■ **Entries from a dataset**
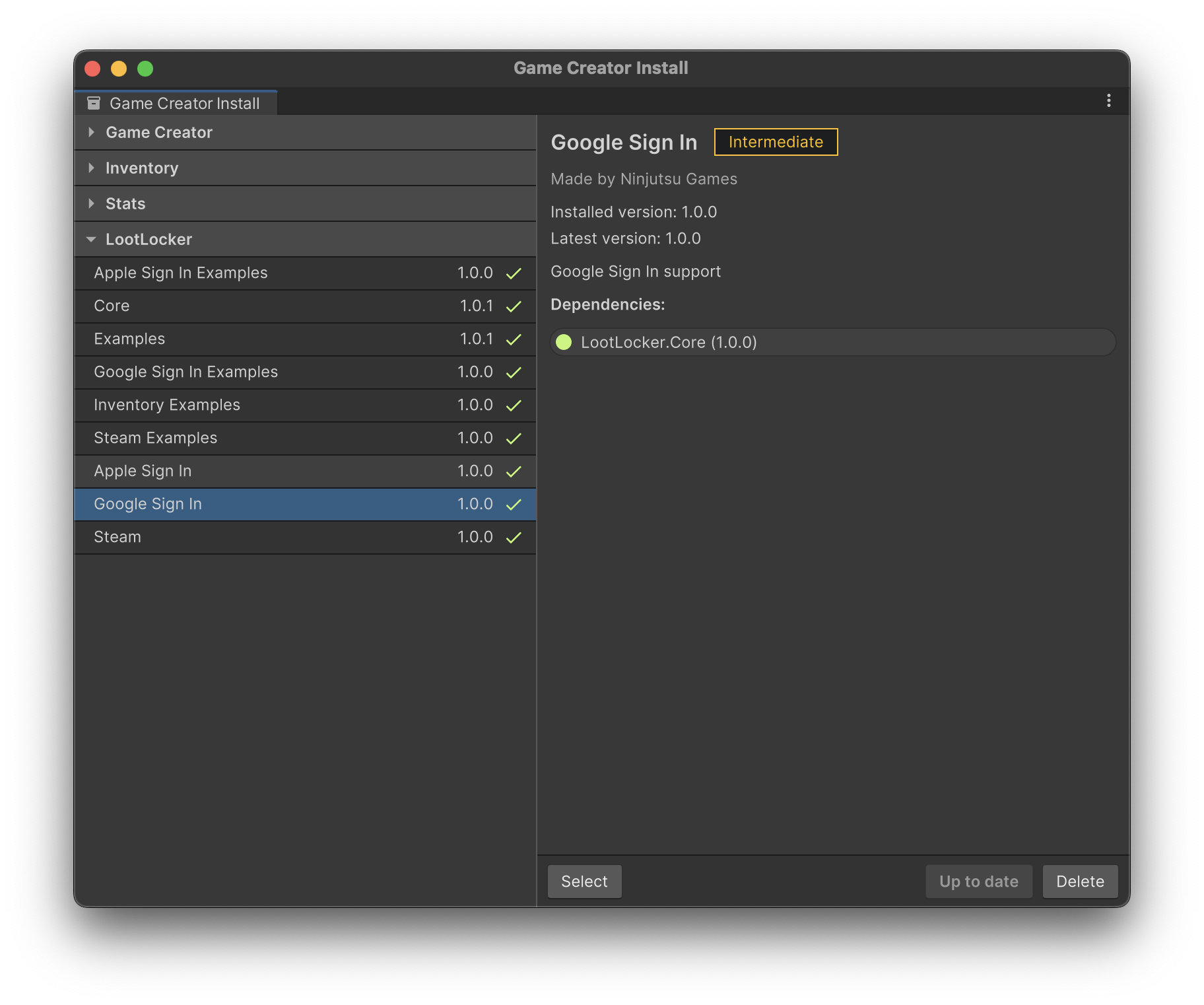The image size is (1204, 1005).
Task: Click the three-dot options menu icon
Action: (x=1108, y=100)
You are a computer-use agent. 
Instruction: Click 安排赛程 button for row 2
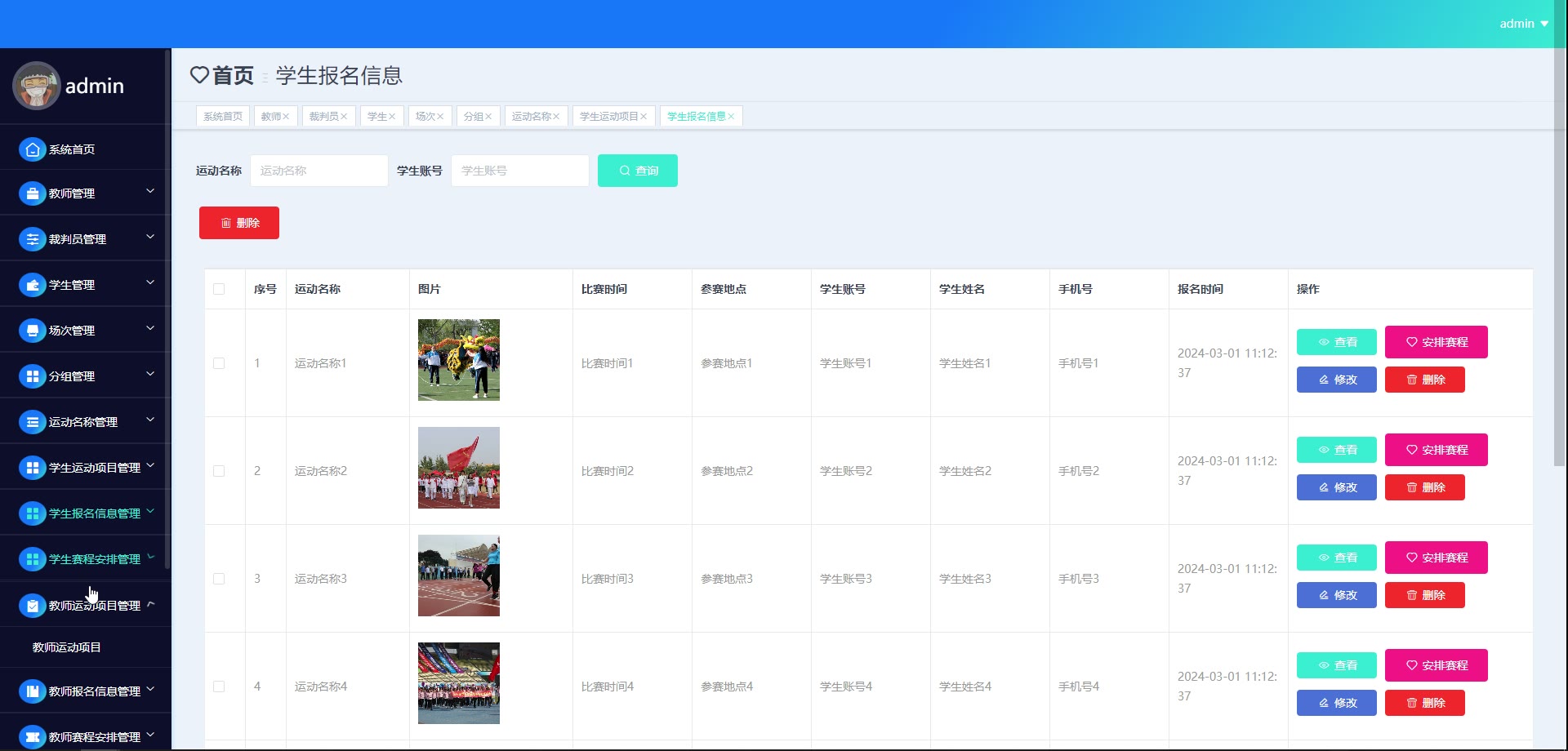tap(1436, 450)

■ **WHAT IS BEING ASKED**
Lay out every line of text in the data above as a JSON list of strings, one string per line, leaving out blank lines and the pictures.

■ **TASK RESPONSE**
[
  "The image size is (1204, 1005).",
  "Task: Click the three-dot options menu icon",
  "Action: (x=1108, y=100)",
  "You are a computer-use agent. ",
  "Instruction: Click 安排赛程 button for row 2",
  "tap(1436, 450)"
]